[Extracted listing]
** Start **

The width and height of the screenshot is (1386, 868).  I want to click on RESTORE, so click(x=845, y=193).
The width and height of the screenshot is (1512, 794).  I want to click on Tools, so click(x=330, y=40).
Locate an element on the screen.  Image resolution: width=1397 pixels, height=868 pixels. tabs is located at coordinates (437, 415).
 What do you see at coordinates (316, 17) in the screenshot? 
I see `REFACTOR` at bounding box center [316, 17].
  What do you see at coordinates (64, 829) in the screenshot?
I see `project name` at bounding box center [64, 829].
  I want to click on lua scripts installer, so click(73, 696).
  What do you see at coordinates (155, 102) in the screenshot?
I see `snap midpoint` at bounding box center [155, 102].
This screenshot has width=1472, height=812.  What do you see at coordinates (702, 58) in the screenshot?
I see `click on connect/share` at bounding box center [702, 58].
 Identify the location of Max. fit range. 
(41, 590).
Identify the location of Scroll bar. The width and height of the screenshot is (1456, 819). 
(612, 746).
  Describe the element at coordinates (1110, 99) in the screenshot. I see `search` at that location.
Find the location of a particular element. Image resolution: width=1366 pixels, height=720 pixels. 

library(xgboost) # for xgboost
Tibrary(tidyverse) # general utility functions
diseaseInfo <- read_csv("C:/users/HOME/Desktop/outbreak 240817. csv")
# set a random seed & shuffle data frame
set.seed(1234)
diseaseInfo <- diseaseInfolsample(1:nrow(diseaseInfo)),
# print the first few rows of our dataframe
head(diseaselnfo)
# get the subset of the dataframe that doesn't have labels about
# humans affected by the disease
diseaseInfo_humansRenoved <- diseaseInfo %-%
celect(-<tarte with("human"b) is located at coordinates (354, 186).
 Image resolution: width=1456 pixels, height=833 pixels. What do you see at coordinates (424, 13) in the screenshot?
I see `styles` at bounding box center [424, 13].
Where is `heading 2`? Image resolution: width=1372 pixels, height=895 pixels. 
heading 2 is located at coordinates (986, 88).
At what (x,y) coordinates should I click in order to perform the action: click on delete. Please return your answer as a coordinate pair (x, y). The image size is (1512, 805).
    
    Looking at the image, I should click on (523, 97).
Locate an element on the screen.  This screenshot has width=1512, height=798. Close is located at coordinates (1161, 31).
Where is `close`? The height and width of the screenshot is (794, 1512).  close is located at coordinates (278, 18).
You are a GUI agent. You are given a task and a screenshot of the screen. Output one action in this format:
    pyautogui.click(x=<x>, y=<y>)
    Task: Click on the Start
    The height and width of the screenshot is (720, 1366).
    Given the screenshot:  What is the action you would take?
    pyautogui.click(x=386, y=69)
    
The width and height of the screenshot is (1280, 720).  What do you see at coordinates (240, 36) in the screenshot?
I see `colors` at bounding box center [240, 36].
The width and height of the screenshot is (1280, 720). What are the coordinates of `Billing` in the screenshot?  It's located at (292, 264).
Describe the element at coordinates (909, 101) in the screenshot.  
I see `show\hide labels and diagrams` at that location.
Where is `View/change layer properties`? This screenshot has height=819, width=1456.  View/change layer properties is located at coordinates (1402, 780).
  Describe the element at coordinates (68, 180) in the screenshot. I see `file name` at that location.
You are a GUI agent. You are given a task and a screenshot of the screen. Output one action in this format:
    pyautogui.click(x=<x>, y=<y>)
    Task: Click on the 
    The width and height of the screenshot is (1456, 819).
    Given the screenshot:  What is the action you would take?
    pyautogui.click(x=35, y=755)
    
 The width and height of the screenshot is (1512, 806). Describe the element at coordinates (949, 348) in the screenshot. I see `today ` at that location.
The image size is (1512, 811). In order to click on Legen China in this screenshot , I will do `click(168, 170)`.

** End **

▶ Given task: Reproduce the entire listing above, substituting "Find the position of" for every occurrence of "Identify the location of" and leaving everything else unchanged.

▶ Written answer:
The width and height of the screenshot is (1386, 868).  I want to click on RESTORE, so click(x=845, y=193).
The width and height of the screenshot is (1512, 794).  I want to click on Tools, so click(x=330, y=40).
Locate an element on the screen.  Image resolution: width=1397 pixels, height=868 pixels. tabs is located at coordinates (437, 415).
 What do you see at coordinates (316, 17) in the screenshot? 
I see `REFACTOR` at bounding box center [316, 17].
  What do you see at coordinates (64, 829) in the screenshot?
I see `project name` at bounding box center [64, 829].
  I want to click on lua scripts installer, so click(73, 696).
  What do you see at coordinates (155, 102) in the screenshot?
I see `snap midpoint` at bounding box center [155, 102].
This screenshot has width=1472, height=812.  What do you see at coordinates (702, 58) in the screenshot?
I see `click on connect/share` at bounding box center [702, 58].
 Find the position of Max. fit range. 
(41, 590).
Find the position of Scroll bar. The width and height of the screenshot is (1456, 819). 
(612, 746).
  Describe the element at coordinates (1110, 99) in the screenshot. I see `search` at that location.
Find the location of a particular element. Image resolution: width=1366 pixels, height=720 pixels. 

library(xgboost) # for xgboost
Tibrary(tidyverse) # general utility functions
diseaseInfo <- read_csv("C:/users/HOME/Desktop/outbreak 240817. csv")
# set a random seed & shuffle data frame
set.seed(1234)
diseaseInfo <- diseaseInfolsample(1:nrow(diseaseInfo)),
# print the first few rows of our dataframe
head(diseaselnfo)
# get the subset of the dataframe that doesn't have labels about
# humans affected by the disease
diseaseInfo_humansRenoved <- diseaseInfo %-%
celect(-<tarte with("human"b) is located at coordinates (354, 186).
 Image resolution: width=1456 pixels, height=833 pixels. What do you see at coordinates (424, 13) in the screenshot?
I see `styles` at bounding box center [424, 13].
Where is `heading 2`? Image resolution: width=1372 pixels, height=895 pixels. 
heading 2 is located at coordinates (986, 88).
At what (x,y) coordinates should I click in order to perform the action: click on delete. Please return your answer as a coordinate pair (x, y). The image size is (1512, 805).
    
    Looking at the image, I should click on (523, 97).
Locate an element on the screen.  This screenshot has width=1512, height=798. Close is located at coordinates (1161, 31).
Where is `close`? The height and width of the screenshot is (794, 1512).  close is located at coordinates (278, 18).
You are a GUI agent. You are given a task and a screenshot of the screen. Output one action in this format:
    pyautogui.click(x=<x>, y=<y>)
    Task: Click on the Start
    The height and width of the screenshot is (720, 1366).
    Given the screenshot:  What is the action you would take?
    pyautogui.click(x=386, y=69)
    
The width and height of the screenshot is (1280, 720).  What do you see at coordinates (240, 36) in the screenshot?
I see `colors` at bounding box center [240, 36].
The width and height of the screenshot is (1280, 720). What are the coordinates of `Billing` in the screenshot?  It's located at (292, 264).
Describe the element at coordinates (909, 101) in the screenshot.  
I see `show\hide labels and diagrams` at that location.
Where is `View/change layer properties`? This screenshot has height=819, width=1456.  View/change layer properties is located at coordinates (1402, 780).
  Describe the element at coordinates (68, 180) in the screenshot. I see `file name` at that location.
You are a GUI agent. You are given a task and a screenshot of the screen. Output one action in this format:
    pyautogui.click(x=<x>, y=<y>)
    Task: Click on the 
    The width and height of the screenshot is (1456, 819).
    Given the screenshot:  What is the action you would take?
    pyautogui.click(x=35, y=755)
    
 The width and height of the screenshot is (1512, 806). Describe the element at coordinates (949, 348) in the screenshot. I see `today ` at that location.
The image size is (1512, 811). In order to click on Legen China in this screenshot , I will do `click(168, 170)`.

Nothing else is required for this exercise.